TEXTO PROPORCIONADO:

Ante esta oleada de refugiados, el gobierno de Polonia ha puesto en marcha diferentes planes de estrategia humanitaria para intentar que las personas que entran en su territorio desde Ucrania puedan estar en el país de Chopin con las mayores comodidades posibles.
En las estaciones de las principales ciudades polacas, como Cracovia, Varsovia o Lublin, puestos avanzados de voluntarios, ONGs y bomberos estatales montan carpas y espacios especiales en los que repartir comida y dar colchones cálidos a los refugiados, que en su gran mayoría viajan con lo puesto. Sin embargo, hay un perfil muy concreto de migrante que es rechazado por sus propios compatriotas y debe estar apartado la mayor parte del tiempo del grueso de ucranianos.

DATOS APORTADOS:
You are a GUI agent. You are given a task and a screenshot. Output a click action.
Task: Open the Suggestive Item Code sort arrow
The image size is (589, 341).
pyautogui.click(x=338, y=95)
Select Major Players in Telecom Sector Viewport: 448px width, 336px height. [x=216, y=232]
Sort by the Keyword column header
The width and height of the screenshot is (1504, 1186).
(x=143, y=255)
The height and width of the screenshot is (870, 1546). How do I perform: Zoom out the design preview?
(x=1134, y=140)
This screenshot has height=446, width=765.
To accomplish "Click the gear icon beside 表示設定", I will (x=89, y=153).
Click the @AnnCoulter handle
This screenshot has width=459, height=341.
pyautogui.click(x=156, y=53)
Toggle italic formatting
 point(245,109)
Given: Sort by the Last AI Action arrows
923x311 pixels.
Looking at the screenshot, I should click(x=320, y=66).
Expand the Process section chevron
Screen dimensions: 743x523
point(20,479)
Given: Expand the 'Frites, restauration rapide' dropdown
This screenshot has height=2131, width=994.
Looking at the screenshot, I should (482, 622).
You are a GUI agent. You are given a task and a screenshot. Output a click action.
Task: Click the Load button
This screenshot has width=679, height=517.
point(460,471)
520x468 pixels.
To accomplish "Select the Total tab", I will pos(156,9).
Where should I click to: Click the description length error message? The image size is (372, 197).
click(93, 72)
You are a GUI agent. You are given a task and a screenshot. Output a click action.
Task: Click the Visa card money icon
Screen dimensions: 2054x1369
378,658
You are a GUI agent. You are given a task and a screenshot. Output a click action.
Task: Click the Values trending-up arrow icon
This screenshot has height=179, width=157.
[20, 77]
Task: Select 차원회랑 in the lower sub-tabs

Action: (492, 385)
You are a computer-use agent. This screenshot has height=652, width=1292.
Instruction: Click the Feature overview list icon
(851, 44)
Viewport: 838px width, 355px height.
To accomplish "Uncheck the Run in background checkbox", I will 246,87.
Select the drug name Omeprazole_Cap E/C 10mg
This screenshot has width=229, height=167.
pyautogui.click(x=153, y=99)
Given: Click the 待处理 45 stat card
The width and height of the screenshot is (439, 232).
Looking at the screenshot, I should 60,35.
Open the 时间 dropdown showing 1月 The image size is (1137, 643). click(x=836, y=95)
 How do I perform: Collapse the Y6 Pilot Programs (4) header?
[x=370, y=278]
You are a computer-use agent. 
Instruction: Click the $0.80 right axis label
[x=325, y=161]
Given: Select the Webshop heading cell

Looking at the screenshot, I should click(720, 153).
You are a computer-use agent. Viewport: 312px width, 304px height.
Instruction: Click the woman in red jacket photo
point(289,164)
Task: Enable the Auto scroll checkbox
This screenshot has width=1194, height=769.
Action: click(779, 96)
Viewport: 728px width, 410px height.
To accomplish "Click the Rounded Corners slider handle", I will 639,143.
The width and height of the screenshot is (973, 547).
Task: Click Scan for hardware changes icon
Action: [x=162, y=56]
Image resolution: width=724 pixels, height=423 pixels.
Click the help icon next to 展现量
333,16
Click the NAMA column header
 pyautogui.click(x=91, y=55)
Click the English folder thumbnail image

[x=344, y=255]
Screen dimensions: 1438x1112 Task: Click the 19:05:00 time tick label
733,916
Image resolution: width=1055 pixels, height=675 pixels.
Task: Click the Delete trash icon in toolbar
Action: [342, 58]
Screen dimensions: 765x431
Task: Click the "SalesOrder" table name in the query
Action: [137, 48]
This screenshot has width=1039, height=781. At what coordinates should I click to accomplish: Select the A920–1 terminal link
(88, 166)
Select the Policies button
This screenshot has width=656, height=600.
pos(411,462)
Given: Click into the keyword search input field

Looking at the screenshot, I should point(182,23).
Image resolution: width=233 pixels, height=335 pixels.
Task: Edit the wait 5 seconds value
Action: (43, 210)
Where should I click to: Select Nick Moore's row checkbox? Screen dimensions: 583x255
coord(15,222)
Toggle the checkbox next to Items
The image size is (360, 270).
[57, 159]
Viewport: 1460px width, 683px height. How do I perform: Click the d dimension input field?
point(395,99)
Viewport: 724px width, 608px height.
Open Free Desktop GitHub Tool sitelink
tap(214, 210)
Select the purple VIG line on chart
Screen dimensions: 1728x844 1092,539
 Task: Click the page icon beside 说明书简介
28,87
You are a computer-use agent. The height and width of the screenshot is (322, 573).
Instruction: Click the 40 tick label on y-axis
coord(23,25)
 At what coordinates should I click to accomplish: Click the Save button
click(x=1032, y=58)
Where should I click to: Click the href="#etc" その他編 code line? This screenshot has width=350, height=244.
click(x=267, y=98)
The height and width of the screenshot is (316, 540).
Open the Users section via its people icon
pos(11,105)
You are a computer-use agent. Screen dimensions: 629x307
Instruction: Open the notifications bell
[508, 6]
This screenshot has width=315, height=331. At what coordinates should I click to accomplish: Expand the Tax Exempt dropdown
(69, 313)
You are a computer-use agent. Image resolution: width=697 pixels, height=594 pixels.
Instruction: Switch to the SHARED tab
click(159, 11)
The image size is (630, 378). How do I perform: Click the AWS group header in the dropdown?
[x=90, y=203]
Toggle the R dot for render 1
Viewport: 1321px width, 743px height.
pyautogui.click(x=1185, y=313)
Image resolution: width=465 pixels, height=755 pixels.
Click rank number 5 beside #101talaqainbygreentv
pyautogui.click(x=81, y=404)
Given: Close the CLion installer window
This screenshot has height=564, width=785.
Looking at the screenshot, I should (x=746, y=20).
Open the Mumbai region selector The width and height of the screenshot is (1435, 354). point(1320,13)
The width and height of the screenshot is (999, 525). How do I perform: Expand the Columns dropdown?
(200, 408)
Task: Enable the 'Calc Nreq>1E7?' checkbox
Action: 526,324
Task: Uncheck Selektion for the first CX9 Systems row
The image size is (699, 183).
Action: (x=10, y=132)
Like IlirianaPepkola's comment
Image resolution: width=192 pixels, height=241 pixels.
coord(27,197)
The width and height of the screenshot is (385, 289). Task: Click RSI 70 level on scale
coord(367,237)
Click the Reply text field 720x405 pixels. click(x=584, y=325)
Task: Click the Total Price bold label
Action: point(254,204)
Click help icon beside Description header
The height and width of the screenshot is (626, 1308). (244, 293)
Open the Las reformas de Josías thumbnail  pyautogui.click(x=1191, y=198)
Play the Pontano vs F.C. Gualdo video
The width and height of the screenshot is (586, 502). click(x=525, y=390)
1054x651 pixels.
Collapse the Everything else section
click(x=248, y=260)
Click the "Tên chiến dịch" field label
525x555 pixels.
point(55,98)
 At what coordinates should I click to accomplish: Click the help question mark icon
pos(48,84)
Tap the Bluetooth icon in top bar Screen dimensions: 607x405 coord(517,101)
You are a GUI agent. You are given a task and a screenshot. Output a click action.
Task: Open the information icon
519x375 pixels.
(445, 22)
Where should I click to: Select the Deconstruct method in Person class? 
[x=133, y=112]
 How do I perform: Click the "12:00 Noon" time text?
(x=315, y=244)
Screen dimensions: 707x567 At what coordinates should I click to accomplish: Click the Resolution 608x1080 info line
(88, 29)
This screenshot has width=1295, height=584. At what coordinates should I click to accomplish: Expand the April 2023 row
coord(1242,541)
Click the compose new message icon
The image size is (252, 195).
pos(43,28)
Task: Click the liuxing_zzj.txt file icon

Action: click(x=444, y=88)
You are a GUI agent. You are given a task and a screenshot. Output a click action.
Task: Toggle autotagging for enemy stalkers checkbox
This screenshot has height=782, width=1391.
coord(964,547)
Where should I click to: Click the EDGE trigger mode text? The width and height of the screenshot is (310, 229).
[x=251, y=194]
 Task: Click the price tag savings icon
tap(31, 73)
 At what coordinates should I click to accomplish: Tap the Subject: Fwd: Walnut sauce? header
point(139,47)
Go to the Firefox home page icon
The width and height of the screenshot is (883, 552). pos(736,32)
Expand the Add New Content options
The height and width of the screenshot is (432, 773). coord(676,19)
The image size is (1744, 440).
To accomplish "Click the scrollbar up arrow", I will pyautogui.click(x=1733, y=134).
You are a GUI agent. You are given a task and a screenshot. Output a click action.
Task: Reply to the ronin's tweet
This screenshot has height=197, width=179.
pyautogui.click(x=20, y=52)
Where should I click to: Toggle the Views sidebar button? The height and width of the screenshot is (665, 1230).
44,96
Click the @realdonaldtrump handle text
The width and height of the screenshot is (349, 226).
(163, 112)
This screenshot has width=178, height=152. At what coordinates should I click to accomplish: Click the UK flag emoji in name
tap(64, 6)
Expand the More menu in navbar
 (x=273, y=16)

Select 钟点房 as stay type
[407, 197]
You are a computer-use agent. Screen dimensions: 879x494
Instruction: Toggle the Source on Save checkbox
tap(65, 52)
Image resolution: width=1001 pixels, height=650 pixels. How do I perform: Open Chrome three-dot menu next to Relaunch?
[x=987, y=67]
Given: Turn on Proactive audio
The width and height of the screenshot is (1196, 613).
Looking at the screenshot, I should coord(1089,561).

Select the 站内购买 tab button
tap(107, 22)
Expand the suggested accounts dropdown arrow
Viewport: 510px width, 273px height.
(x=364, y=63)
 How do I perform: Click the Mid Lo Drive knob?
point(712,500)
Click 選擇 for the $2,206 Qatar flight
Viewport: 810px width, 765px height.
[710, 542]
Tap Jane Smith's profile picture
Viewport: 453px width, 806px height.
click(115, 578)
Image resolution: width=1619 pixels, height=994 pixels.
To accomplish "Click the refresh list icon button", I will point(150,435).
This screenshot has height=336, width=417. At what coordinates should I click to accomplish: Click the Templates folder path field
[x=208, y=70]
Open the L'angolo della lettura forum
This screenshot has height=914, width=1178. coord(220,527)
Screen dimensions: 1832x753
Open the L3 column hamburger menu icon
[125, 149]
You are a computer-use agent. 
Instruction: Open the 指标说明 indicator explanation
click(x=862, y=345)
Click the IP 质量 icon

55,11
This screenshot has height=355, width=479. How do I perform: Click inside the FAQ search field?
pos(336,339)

TAREAS A REALIZAR:
a) Repite sin cambios el fragmento del texto sobre los refugiados en Polonia que empieza en las palabras "En las estaciones" y termina después de "grueso de ucranianos.".
b) Según el texto sobre los refugiados en Polonia, ¿con qué fin ha puesto en marcha el gobierno polaco sus planes de estrategia humanitaria? Responde en una a tres oraciones.
c) Enumera todas las ciudades polacas que se nombran en el texto sobre los refugiados en Polonia.
Los datos no guardan ninguna relación con el texto.

RESULTADOS POR TAREA:
a)
En las estaciones de las principales ciudades polacas, como Cracovia, Varsovia o Lublin, puestos avanzados de voluntarios, ONGs y bomberos estatales montan carpas y espacios especiales en los que repartir comida y dar colchones cálidos a los refugiados, que en su gran mayoría viajan con lo puesto. Sin embargo, hay un perfil muy concreto de migrante que es rechazado por sus propios compatriotas y debe estar apartado la mayor parte del tiempo del grueso de ucranianos.

b) El gobierno polaco los ha puesto en marcha ante la oleada de refugiados. Su fin es intentar que las personas que entran en su territorio desde Ucrania puedan estar en el país con las mayores comodidades posibles.

c) Cracovia, Varsovia y Lublin.